These developments stand out in sharp contrast to the pledge undertaken by the NWS at the time of NPT extension in 1995 that they would not use nuclear weapons against NNWS parties to the treaty. This promise was repeated by all the five NWS in the joint UN Security Council Resolution 984 (1995) which was unanimously adopted on April 11, 1995. Obviously, the undertaking was only a ploy for securing international support for the extension of the NPT and has since been forgotten. However, such actions of the NWS have only served to make the other states that do not possess nuclear weapons reconsider their approach to nuclear disarmament and to view it rather cynically in the wake of the ongoing trends.

A second factor that has diluted the Indian consensus on nuclear disarmament has been a growing feeling about the unfeasibility of the concept. Nuclear proliferation experts in the NWS have long taken shelter in the difficulties of the establishment of an NWFW on the grounds that it would be practically impossible to achieve such a state. To dismantle tens of thousands of weapons, to account for every gram of fissile material and to place it under verifiable safeguards, to verify each other’s cuts, to decommission idle military nuclear facilities, etc. are indeed activities that would stretch scientific and engineering capacities. Besides, verification of compliance with a treaty stipulating the complete destruction of nuclear arsenals is deemed to be an impossible mission and even if existing nuclear weapons were to be destroyed, the knowledge of bomb making would continue to exist. Therefore, it is considered that there can be no foolproof guarantee against the remaking of nuclear weapons. This approach has best been articulated in a US government document of 1995 which stated: “Since it is impossible to uninvent nuclear weapons or to prevent clandestine manufacture of some numbers of them, nuclear weapons seem destined to be the centrepiece of US strategic deterrence for the foreseeable future.” 6   Skepticism over the feasibility of the proposition of nuclear disarmament has naturally affected Indian sensibilities on the issue as well, giving rise to a set of people who have begun to question as to why India must strive for such a utopian ideal.

Yet another reason for the change could be detected in the slow takeover of idealism by realpolitik in the Indian polity. Pragmatism in foreign policy is a current international trend and India too has not been left unaffected. Nehruvian idealism has slowly been giving way to greater realism in external relations and foreign policy making. In this scheme of things then, the ideal of nuclear disarmament has taken a beating from other, more real issues of deteriorating regional security environs that are thought to be impinging upon national security. Therefore, the security dimension of nuclear policy has assumed greater sway with a consequent de-emphasis on disarmament. Also, India has seen support for its initiatives dwindling from among the ranks of the non aligned nations, further reinforcing its feeling of the impracticality of nuclear disarmament.

Why is Nuclear Disarmament Necessary for India?

Notwithstanding the above, there is still need to examine as to why India stands to gain by persevering in its pursuit of nuclear disarmament, however distant the goal may appear at present. India has long campaigned for it on the grounds of morality and humanitarianism. While this logic shall hold eternally, in the present world of realpolitik, it would be worthwhile to first argue the case for nuclear disarmament on the grounds of national security.

Nuclear Disarmament and National Security

It has been mentioned in the first section of this paper that the decision to have an overt nuclear capability was prompted by a need to enhance national security. Whether the objective has truly been met or not is still being debated. However, the point that this article wishes to make is that the national security of India would not in any way be jeopardised if universal nuclear disarmament were to come by. On the other hand, it will be enhanced. The existence of nuclear weapons complicates India’s security calculus. And this would have been even more so if others had continued to possess nuclear weapons and India had remained non-nuclear.

Records provided:
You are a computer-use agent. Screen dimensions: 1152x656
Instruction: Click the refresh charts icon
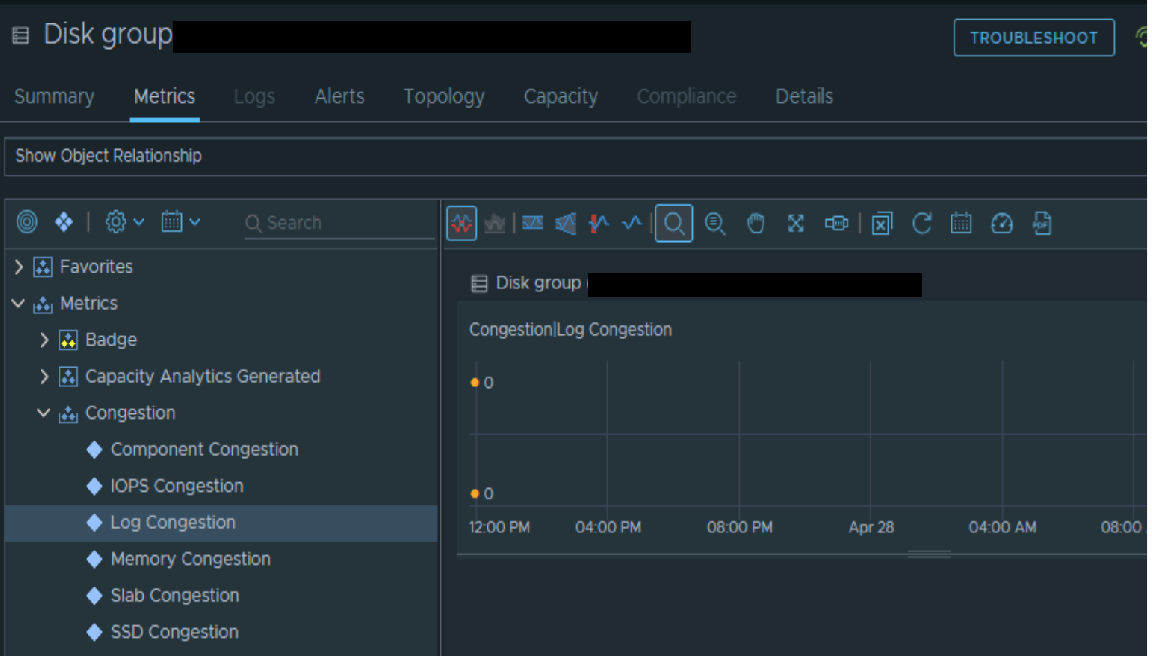point(922,224)
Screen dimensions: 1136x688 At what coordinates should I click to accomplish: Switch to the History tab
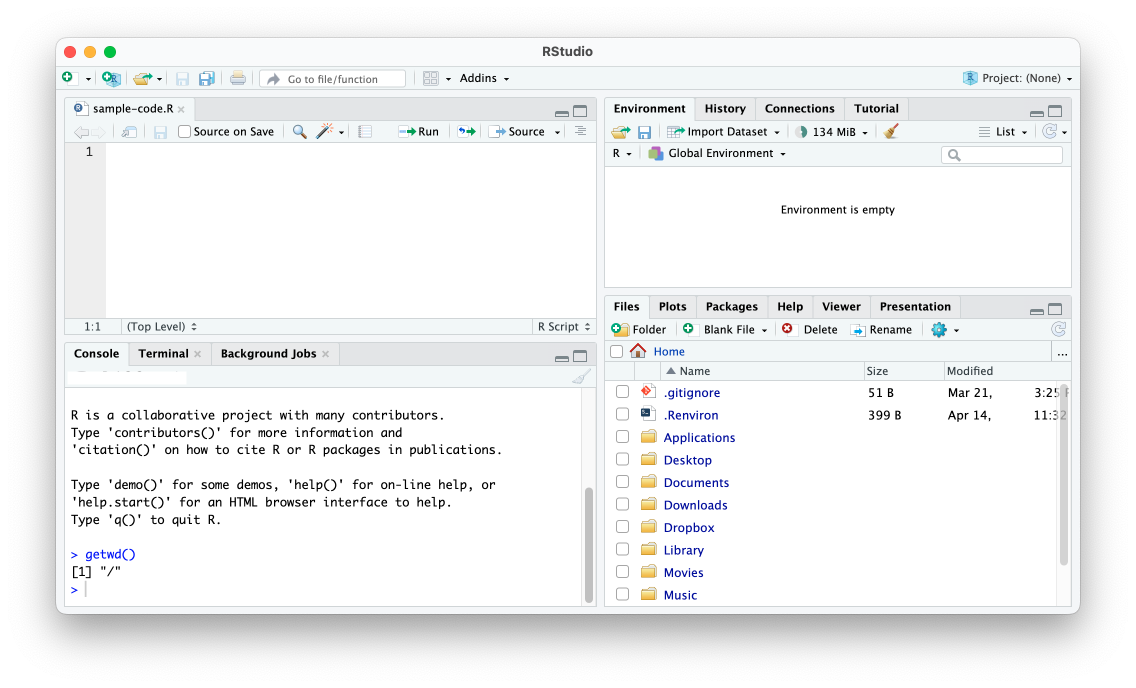[x=724, y=108]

Stated goal 1: Reproduce word for word the passage of the nuclear disarmament text starting with "Nuclear Disarmament and National" and going on through "had remained non-nuclear.".
Stated goal 2: According to the nuclear disarmament text, on what date was UN Security Council Resolution 984 (1995) unanimously adopted?

Problem solution 1:
Nuclear Disarmament and National Security

It has been mentioned in the first section of this paper that the decision to have an overt nuclear capability was prompted by a need to enhance national security. Whether the objective has truly been met or not is still being debated. However, the point that this article wishes to make is that the national security of India would not in any way be jeopardised if universal nuclear disarmament were to come by. On the other hand, it will be enhanced. The existence of nuclear weapons complicates India’s security calculus. And this would have been even more so if others had continued to possess nuclear weapons and India had remained non-nuclear.

Problem solution 2: April 11, 1995.